-------- SOURCE INFORMATION --------

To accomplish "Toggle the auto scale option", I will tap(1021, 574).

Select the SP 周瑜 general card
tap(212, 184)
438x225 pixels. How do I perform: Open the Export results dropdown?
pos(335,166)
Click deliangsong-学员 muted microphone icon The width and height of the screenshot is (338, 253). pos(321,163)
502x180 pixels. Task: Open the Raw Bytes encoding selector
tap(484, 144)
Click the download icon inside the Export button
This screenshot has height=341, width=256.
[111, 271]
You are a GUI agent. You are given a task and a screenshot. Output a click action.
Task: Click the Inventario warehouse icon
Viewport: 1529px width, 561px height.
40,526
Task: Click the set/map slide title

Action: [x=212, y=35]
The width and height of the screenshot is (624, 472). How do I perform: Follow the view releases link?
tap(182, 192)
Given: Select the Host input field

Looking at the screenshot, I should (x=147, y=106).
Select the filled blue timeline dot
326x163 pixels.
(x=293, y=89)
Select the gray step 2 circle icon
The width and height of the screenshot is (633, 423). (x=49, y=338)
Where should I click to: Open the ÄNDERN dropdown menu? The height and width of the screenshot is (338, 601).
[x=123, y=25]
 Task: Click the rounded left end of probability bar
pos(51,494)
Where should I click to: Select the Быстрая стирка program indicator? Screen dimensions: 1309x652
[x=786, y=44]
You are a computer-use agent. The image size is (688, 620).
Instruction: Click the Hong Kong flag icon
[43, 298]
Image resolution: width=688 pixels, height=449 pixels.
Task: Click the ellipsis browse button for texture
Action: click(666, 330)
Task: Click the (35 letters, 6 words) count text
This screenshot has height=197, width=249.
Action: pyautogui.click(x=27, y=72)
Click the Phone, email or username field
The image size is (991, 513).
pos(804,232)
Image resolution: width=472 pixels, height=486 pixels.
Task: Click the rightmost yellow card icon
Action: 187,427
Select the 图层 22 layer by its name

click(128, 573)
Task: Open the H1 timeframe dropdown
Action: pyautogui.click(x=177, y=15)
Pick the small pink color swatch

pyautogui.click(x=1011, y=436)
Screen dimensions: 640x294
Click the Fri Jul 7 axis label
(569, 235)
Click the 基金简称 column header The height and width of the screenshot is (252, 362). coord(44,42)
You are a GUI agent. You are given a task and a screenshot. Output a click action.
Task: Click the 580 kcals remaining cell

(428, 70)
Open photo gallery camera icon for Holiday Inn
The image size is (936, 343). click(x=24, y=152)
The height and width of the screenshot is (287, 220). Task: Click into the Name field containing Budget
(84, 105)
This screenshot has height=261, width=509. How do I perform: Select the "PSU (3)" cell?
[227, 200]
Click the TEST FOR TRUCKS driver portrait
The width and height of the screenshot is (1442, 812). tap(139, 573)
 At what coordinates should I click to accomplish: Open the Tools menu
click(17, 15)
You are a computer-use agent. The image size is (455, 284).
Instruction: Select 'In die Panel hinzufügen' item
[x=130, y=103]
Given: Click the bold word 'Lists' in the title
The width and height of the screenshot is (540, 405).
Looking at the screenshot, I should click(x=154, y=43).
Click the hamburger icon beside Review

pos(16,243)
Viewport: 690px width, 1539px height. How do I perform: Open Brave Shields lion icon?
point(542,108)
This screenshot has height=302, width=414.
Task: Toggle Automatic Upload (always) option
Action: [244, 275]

--------

• _ASSIGNMENT_:
When a line among the entries contains "agent", pull that line out.

• _EXERCISE OUTPUT_:
You are a GUI agent. You are given a task and a screenshot. Output a click action.
You are a computer-use agent. The image size is (688, 620).
You are a GUI agent. You are given a task and a screenshot. Output a click action.
You are a computer-use agent. The image size is (455, 284).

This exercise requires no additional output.